Start of Extracted entries
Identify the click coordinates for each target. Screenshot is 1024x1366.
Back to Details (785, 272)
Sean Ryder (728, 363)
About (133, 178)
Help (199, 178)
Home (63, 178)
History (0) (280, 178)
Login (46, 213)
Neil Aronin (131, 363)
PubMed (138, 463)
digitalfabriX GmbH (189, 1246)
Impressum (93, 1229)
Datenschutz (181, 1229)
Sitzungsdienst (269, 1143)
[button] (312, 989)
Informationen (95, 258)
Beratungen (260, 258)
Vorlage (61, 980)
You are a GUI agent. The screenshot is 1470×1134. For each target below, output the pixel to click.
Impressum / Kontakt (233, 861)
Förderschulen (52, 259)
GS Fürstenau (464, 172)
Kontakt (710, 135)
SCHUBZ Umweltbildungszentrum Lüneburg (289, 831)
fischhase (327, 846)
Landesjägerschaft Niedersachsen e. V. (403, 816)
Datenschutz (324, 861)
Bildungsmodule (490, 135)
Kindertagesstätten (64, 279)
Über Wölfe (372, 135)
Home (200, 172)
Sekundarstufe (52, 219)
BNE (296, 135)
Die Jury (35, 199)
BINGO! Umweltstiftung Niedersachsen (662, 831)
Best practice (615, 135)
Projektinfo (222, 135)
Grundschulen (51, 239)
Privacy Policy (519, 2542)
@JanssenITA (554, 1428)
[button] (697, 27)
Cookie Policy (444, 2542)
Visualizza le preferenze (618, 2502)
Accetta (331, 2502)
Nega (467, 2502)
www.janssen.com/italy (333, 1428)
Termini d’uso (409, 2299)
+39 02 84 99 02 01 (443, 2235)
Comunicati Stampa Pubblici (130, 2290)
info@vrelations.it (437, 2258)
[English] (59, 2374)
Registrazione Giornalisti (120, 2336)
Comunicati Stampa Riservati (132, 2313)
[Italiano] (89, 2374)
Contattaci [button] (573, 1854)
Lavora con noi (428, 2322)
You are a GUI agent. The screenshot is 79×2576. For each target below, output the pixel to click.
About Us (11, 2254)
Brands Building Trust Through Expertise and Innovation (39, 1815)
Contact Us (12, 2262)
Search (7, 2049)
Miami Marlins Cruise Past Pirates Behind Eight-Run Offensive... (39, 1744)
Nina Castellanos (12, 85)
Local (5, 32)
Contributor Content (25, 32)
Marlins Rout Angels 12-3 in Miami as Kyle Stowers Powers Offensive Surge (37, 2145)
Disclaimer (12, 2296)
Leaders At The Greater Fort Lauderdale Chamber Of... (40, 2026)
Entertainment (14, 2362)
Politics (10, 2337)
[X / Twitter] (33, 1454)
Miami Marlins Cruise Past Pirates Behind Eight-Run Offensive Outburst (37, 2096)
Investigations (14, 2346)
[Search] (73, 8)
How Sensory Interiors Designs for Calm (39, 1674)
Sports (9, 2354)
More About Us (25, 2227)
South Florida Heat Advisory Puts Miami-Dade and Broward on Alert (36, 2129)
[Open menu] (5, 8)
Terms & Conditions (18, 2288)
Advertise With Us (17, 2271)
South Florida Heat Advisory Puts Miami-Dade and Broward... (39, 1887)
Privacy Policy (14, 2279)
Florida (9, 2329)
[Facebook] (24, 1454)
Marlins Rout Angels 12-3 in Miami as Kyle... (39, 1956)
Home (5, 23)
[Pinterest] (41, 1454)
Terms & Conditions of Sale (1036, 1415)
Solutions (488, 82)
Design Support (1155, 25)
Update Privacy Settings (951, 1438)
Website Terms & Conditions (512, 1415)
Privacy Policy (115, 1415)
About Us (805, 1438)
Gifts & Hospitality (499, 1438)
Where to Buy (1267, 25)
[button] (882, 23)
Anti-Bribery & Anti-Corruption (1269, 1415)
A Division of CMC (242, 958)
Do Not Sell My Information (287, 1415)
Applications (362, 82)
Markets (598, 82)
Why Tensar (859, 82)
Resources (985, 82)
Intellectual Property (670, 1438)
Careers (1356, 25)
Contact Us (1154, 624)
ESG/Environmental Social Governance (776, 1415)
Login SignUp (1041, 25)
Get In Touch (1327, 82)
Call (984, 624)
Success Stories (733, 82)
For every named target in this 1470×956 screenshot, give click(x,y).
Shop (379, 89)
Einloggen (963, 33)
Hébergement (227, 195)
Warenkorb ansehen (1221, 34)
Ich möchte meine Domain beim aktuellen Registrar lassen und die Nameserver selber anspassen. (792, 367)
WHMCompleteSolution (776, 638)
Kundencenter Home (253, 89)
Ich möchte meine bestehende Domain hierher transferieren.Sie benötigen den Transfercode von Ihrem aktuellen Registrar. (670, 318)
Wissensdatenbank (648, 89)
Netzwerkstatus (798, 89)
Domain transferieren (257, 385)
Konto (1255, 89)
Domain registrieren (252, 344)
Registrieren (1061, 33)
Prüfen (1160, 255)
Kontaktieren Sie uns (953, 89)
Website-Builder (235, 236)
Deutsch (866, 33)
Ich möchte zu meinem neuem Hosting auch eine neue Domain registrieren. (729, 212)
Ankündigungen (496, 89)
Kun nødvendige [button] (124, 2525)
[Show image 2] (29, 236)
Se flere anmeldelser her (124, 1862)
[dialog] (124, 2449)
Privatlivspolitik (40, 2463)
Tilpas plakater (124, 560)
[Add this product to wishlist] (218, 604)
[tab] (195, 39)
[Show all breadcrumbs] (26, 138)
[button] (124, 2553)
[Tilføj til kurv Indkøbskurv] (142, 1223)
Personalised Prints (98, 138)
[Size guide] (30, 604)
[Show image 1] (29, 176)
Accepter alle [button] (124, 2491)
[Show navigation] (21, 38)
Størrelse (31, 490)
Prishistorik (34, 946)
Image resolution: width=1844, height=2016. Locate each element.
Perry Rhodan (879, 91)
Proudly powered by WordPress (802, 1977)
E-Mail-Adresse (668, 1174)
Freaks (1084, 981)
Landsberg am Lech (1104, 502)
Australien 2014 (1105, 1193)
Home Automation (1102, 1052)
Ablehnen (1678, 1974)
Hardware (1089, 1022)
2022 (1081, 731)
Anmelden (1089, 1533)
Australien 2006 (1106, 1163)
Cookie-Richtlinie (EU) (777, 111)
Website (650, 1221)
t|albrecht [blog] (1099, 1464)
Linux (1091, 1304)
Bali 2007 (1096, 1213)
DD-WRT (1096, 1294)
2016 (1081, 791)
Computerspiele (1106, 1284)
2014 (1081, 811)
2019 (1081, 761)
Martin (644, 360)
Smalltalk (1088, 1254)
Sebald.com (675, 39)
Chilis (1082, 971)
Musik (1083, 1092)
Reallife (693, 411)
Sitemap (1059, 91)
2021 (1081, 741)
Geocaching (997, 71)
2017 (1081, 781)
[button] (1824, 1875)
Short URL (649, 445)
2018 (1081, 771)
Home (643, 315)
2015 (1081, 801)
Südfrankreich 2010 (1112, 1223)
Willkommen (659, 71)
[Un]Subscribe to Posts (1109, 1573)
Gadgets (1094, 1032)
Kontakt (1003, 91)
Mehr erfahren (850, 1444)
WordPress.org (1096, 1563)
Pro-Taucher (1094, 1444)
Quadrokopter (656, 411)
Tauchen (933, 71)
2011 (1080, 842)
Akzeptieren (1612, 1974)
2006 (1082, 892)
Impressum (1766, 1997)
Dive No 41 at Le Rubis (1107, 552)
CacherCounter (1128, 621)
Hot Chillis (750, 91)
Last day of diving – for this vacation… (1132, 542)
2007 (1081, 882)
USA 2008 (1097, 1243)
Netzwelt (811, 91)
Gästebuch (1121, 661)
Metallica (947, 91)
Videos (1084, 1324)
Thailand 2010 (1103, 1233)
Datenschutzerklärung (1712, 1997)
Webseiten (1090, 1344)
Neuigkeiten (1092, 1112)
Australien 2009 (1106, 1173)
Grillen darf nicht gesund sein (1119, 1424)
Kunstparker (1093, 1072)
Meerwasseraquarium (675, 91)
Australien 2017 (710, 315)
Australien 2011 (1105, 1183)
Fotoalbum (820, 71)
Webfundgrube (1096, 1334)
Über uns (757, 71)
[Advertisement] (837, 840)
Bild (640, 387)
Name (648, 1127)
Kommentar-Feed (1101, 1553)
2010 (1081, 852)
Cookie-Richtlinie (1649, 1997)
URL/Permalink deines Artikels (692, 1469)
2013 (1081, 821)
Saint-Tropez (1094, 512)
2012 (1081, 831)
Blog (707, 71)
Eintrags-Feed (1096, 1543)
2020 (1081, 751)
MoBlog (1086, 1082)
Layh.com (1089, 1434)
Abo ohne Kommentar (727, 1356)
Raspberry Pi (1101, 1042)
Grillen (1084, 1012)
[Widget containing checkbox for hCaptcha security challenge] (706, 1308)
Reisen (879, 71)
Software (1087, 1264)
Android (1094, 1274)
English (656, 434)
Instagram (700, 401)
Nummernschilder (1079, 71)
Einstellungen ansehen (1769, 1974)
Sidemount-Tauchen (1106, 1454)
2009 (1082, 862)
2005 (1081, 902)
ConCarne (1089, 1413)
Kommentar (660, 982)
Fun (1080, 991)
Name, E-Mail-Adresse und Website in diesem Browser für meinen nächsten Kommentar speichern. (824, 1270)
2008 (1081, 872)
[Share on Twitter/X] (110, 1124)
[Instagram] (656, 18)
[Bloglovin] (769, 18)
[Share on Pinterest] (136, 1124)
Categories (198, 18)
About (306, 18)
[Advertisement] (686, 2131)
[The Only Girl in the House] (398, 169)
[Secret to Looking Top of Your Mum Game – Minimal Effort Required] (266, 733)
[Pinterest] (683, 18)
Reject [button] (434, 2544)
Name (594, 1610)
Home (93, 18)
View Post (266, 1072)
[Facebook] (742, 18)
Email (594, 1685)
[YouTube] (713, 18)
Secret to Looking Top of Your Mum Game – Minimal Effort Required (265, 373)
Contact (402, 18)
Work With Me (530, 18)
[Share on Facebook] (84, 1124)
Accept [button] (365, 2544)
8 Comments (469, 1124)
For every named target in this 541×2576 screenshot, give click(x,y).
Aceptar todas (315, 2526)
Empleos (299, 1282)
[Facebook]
End of Extracted entries
All lines from the one with "Categories (198, 18)" to the end of the records must be set down exactly. Skip every line before it.

Response to this exercise.
Categories (198, 18)
About (306, 18)
[Advertisement] (686, 2131)
[The Only Girl in the House] (398, 169)
[Secret to Looking Top of Your Mum Game – Minimal Effort Required] (266, 733)
[Pinterest] (683, 18)
Reject [button] (434, 2544)
Name (594, 1610)
Home (93, 18)
View Post (266, 1072)
[Facebook] (742, 18)
Email (594, 1685)
[YouTube] (713, 18)
Secret to Looking Top of Your Mum Game – Minimal Effort Required (265, 373)
Contact (402, 18)
Work With Me (530, 18)
[Share on Facebook] (84, 1124)
Accept [button] (365, 2544)
8 Comments (469, 1124)
For every named target in this 541×2576 screenshot, give click(x,y).
Aceptar todas (315, 2526)
Empleos (299, 1282)
[Facebook]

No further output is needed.